Connections

AT&T, Nielsen Sign Multi-Year Deal to Use Set-Top Box Data for Ratings Measurement

AT&T has signed a multi-year deal with Nielsen calling for set-top box data from connected homes subscribed to AT&T’s DirecTV and U-verse services to be included in Nielsen’s local and national TV currency ratings services, Nielsen announced Jan. 17. That data will then be used to help Nielsen measure TV ratings.

The data included will be anonymous — information about specific users won’t be shared, Nielsen said.

“Further enhancing the Nielsen Total Audience strategy,” the data from the AT&T set-top boxes, integrated with Nielsen’s gold standard panels, will provide “high-quality measurement that leads to a greater understanding of audiences and their viewing trends,” Nielsen said in a news release.

Nielsen will combine its panel data with the anonymous TV viewing data from connected homes subscribed to the AT&T services, and Nielsen will then use the combined data for reporting on an aggregated basis, the information and data measurement company said.

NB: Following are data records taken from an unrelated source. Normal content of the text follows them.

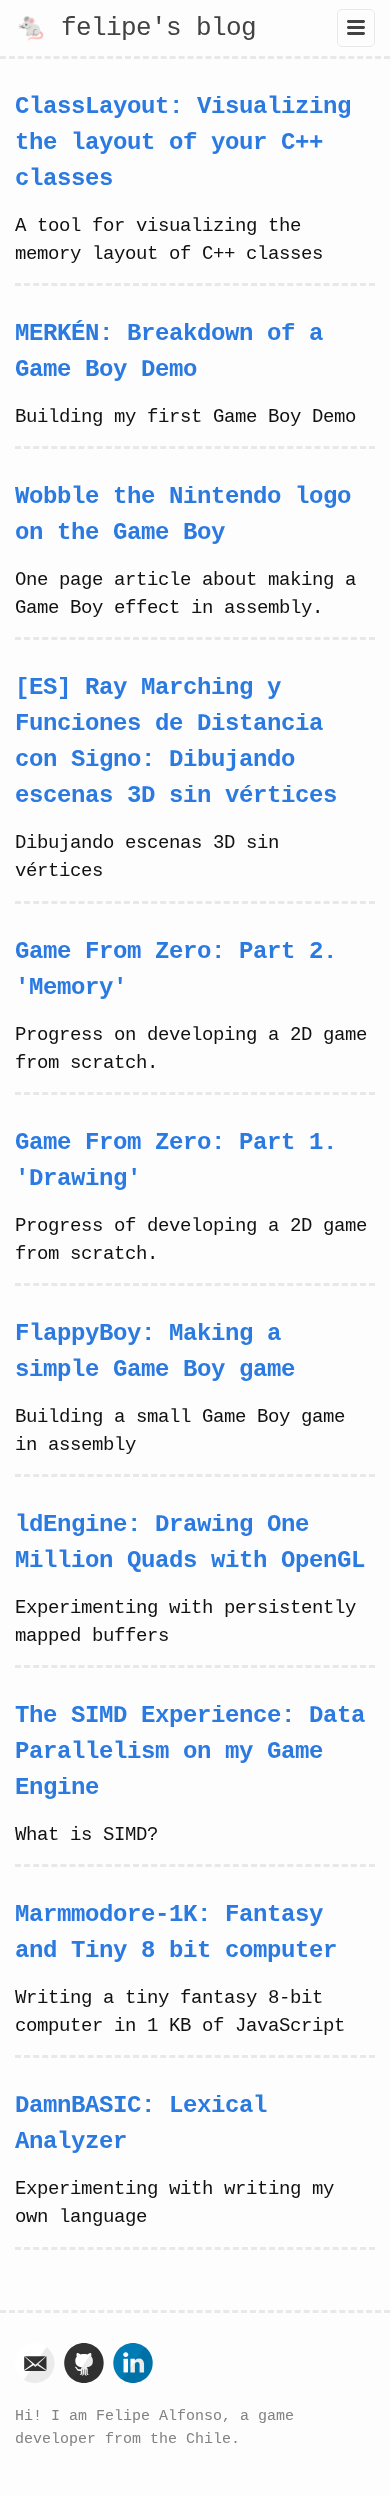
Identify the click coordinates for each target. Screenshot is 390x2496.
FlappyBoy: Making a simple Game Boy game (155, 1351)
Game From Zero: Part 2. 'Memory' (176, 969)
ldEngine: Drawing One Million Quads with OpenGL (190, 1542)
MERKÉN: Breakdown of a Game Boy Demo (169, 351)
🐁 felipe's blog (135, 28)
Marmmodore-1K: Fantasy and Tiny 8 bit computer (176, 1932)
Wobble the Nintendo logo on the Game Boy (183, 514)
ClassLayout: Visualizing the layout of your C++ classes (183, 142)
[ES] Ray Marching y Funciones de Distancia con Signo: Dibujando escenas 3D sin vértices (176, 741)
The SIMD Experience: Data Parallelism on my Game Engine (190, 1751)
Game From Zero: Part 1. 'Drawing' (176, 1160)
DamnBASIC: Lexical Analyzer (141, 2123)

AT&T’s data will enhance Nielsen’s local and national TV measurement services, “providing enriched, electronic measurement in all 210 local TV markets,” Nielsen said.

Data from the DirecTV and U-verse set-top boxes will also be incorporated with data from other data providers “to complement Nielsen’s national and local suite of products,” such as Nielsen Scarborough, NLTV and Nielsen N-Score, Nielsen said.

“Combining Nielsen’s high-quality panels with anonymized set-top box data from AT&T’s DIRECTV and U-verse homes is at the center of our TV measurement strategy to enhance how TV viewing is measured,” Megan Clarken, president of Nielsen Product Leadership, said in the news release.

She added: “Nielsen is leveraging big data and its panel data to deliver comprehensive, reliable and in-depth measurement of how people consume content in today’s changing media landscape. We continue to innovate and leverage all types of data in order to enhance our local and eventually national audience measurement solutions. The inclusion of data from various providers supplements Nielsen’s panel data by providing increased granularity and more robust insights broadening our total audience view.”

The deal further reinforces the Nielsen Total Audience strategy and Nielsen’s commitment to providing media companies with the clearest-possible picture of actual TV viewership, it said.
TV networks and analysts have complained in recent years that Nielsen’s data which are used by networks to set ad rates, aren’t providing the entire picture due to the many new ways in which viewers are now consuming TV content outside of the traditional linear broadcasts. In addition to viewing content through smart TVs, TVs attached to Internet-connected set-top boxes, smartphones and tablets, viewers have increasingly been watching TV programs on-demand after the programs air live – sometimes days, weeks and even months later.

Citing Nielsen data for last month, Pivotal Research Group analyst Brian Wieser said Jan. 17 that U.S. TV consumption via Internet-connected devices — including Roku, Apple TV and Google’s Chromecast — grew by about 66% year-over-year to account for 9.2% of total TV use among adults 18-49 on a total day basis in December 2016. The use among adults in that demographic was up from 5.6% in December 2015 and only 3% in December 2014, he said.

By working with providers including AT&T to provide integrated big data, Nielsen said Jan. 17 that it “continues to enhance and augment its measurement capabilities, further strengthening the currency measurement used by the industry to transact billions of advertising dollars.”